Exercise aim — Write the entries below out again exactly; any picture in them stays out.

Stored data entries
::::

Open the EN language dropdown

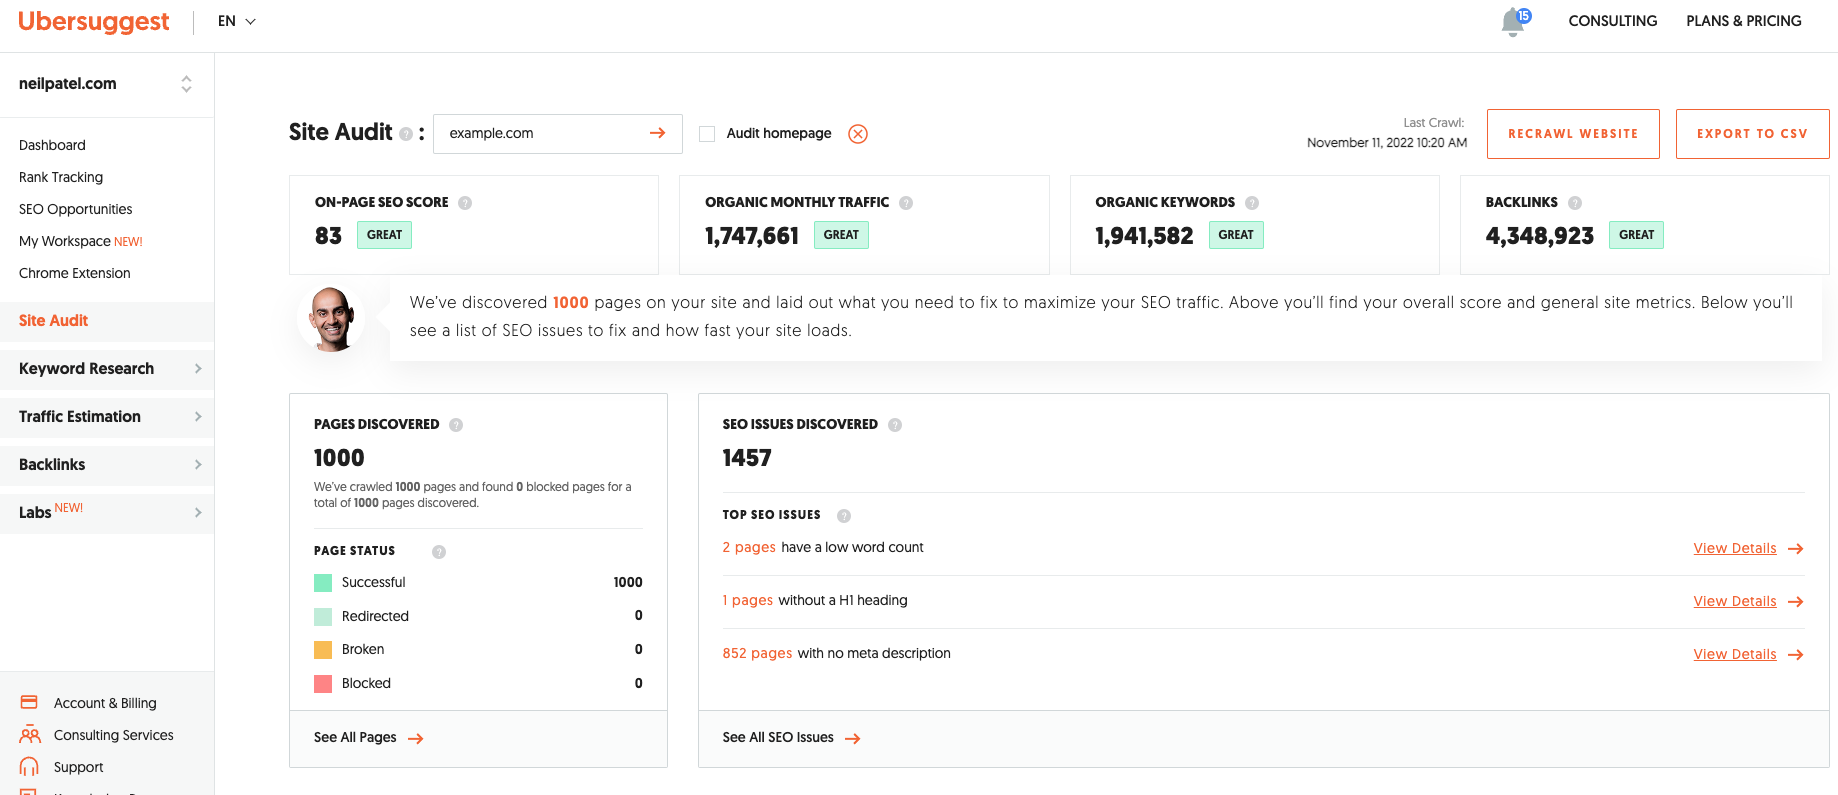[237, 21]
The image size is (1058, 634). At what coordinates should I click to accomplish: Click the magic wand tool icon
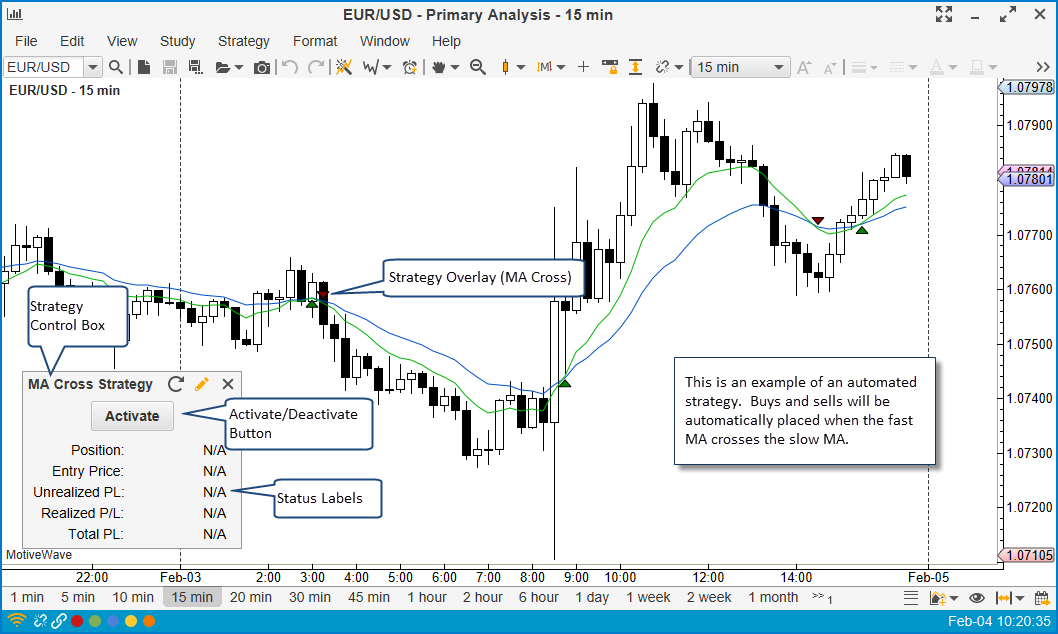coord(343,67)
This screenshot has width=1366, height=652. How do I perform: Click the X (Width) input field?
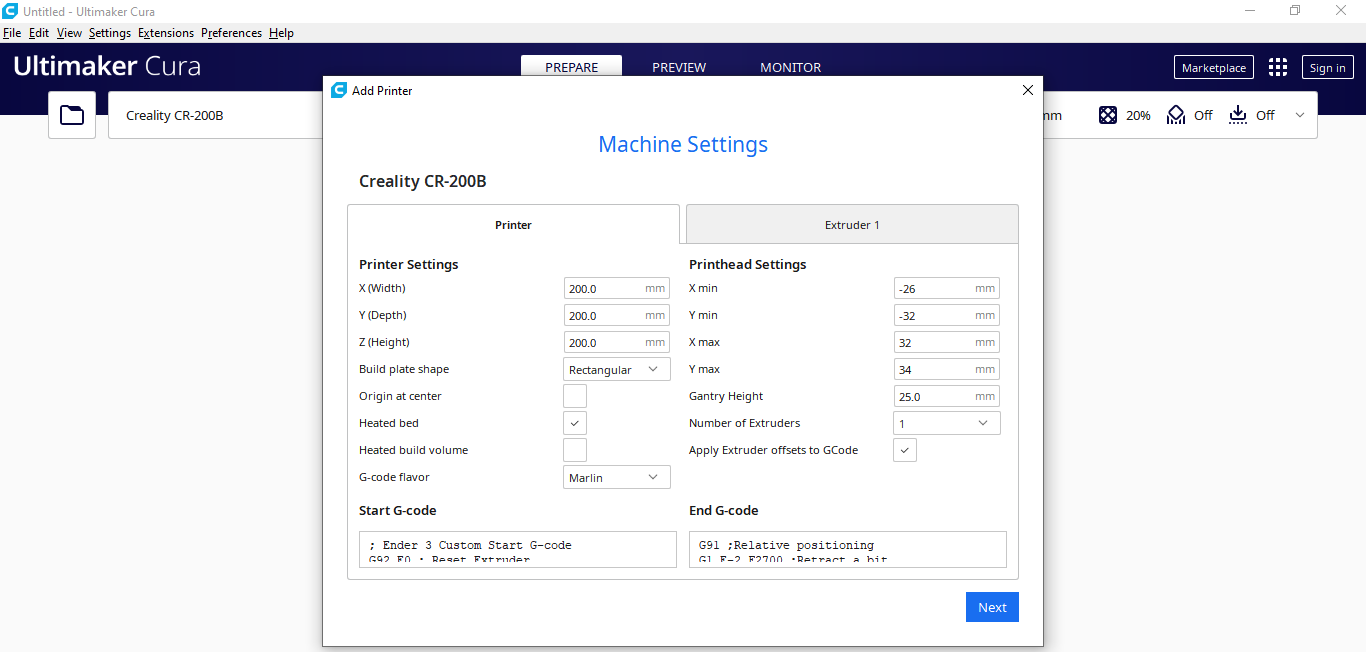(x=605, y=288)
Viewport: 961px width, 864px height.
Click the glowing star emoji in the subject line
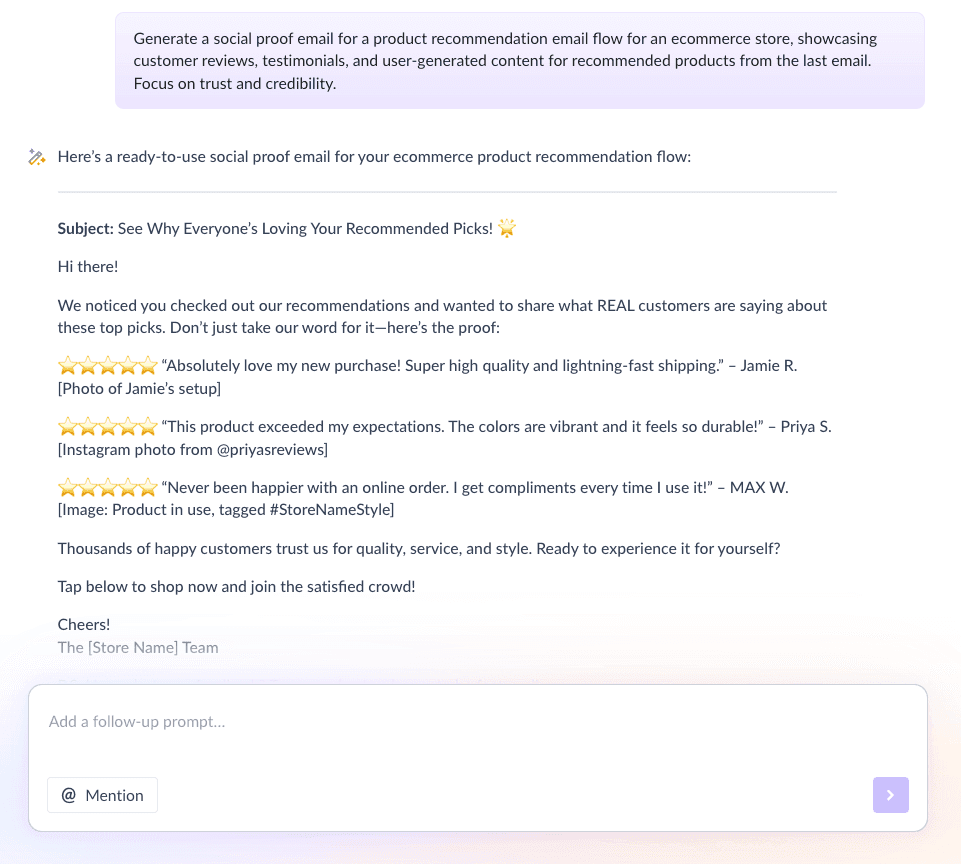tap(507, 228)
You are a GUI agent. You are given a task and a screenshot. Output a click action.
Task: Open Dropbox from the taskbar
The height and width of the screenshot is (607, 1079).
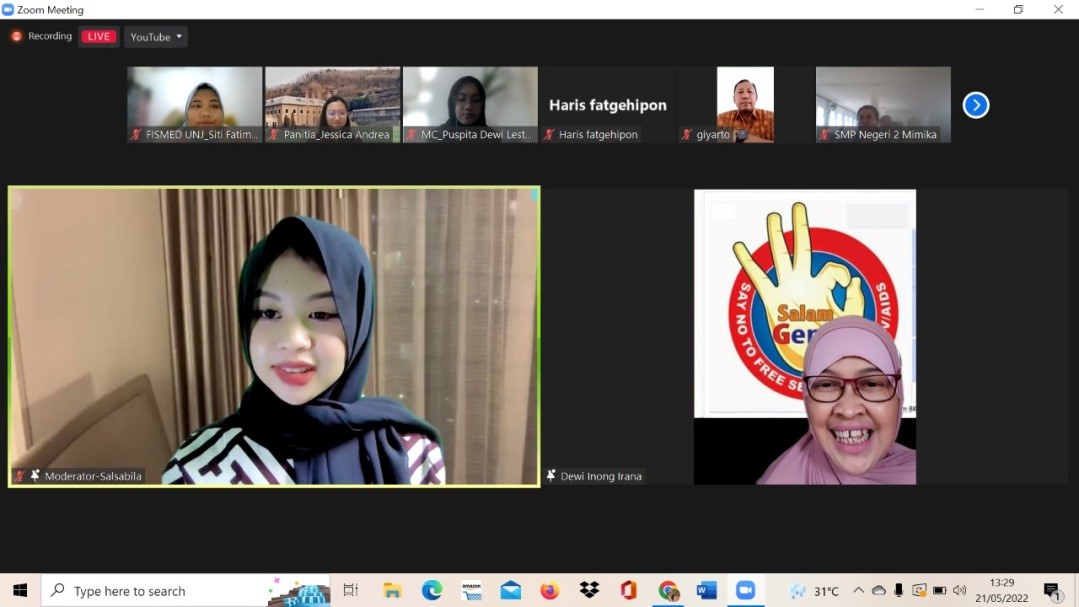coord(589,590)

::::

Answer —
Open the EN language dropdown

[237, 21]
The image size is (1058, 634). At what coordinates should I click to accomplish: Click the magic wand tool icon
coord(343,67)
This screenshot has width=1366, height=652. How do I perform: Click the X (Width) input field?
(x=605, y=288)
Viewport: 961px width, 864px height.
Click the glowing star emoji in the subject line
tap(507, 228)
You are a GUI agent. You are given a task and a screenshot. Output a click action.
Task: Open Dropbox from the taskbar
The height and width of the screenshot is (607, 1079).
coord(589,590)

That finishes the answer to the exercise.